I know a lot of people are going to want to do this, and I've had a really hard time finding any evidence that anyone has done it already. I hate doing more work than I have to though, so if anyone HAS done it already, please let me know.
I have constructed a duplicate home station for my Rovio, which it recognizes as beacon #0, just like its actual home. This is a good start, but I only have the home station, no beacons, so I'm having a hard time guessing what values I need to create stations 1-9.
Here's what I've learned so far:
The Northstar system used in the Rovio uses two infrared LEDs; we all know this. The LEDs are programmed to flash with a 50% duty cycle, at various speeds. The different speeds tell the robot which station ID it is looking at.
My suspicion is that only one LED's blink rate changes when you change IDs and the other is constant.

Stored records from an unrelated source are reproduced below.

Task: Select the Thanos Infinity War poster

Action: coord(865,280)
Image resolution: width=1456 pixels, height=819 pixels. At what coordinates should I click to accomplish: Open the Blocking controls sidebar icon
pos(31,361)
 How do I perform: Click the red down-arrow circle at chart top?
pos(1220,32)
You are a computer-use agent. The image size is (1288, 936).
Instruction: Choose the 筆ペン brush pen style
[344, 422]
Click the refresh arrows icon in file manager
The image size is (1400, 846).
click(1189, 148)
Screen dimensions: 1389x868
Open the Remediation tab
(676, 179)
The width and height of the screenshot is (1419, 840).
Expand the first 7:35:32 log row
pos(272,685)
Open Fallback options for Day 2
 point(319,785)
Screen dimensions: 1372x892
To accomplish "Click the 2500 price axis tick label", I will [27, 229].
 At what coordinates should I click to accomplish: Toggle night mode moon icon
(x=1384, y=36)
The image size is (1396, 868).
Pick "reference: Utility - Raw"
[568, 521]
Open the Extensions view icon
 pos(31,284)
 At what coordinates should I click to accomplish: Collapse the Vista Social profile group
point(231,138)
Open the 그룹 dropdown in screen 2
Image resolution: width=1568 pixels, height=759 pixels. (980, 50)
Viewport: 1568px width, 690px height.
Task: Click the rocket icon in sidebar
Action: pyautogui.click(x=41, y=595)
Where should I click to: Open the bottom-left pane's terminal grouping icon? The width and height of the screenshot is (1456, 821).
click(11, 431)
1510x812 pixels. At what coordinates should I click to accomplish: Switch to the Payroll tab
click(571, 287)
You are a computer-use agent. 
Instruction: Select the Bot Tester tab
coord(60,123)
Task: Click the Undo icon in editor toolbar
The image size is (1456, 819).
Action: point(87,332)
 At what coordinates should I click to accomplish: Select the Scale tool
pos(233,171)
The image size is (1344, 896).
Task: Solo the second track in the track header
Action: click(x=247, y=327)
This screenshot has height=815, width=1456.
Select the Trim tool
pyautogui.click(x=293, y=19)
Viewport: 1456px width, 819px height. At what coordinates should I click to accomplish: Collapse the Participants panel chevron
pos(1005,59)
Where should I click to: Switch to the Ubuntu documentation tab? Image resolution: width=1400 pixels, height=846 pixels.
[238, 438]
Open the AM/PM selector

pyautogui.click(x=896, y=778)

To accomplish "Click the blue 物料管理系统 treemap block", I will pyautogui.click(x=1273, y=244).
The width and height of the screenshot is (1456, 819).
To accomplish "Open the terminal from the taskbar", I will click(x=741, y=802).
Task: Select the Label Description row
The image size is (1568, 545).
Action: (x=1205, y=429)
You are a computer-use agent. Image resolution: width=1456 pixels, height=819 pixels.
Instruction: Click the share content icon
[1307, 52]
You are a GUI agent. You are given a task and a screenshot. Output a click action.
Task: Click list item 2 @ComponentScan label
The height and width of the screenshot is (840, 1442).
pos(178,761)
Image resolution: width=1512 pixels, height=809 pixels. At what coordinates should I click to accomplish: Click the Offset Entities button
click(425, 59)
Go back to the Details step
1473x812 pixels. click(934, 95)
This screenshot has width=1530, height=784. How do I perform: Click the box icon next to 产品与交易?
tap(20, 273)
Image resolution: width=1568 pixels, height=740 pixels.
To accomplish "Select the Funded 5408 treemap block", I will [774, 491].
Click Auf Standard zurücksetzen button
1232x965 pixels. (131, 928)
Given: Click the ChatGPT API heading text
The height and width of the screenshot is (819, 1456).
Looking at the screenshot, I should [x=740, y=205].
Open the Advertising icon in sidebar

I opened my base station and opened the Northstar unit inside it. By applying a 100Mhz, 2-channel oscilloscope to the two LED-powering transistors, I was able to easily read the values used by the base station for channel 0. They are (as near as I can measure) about 2.01Khz and 3.03Khz. These have a common denominator of 165microseconds. If I wire up two infrared LEDs to blink, one at ~2.01khz and the other at ~3.01khz with a 50% duty cycle THE BOT RECOGNIZES IT AS NORTHSTAR BEACON #0.
All I need to produce a schematic for a complete, working beacon is the values for the blink rates for channels 1-9, and we can all have as many beacons as we feel like making at home.
So - has anyone out there got a beacon, an oscilloscope, and about ten minutes to test it and write the values down here? If you need any help I can give precise directions.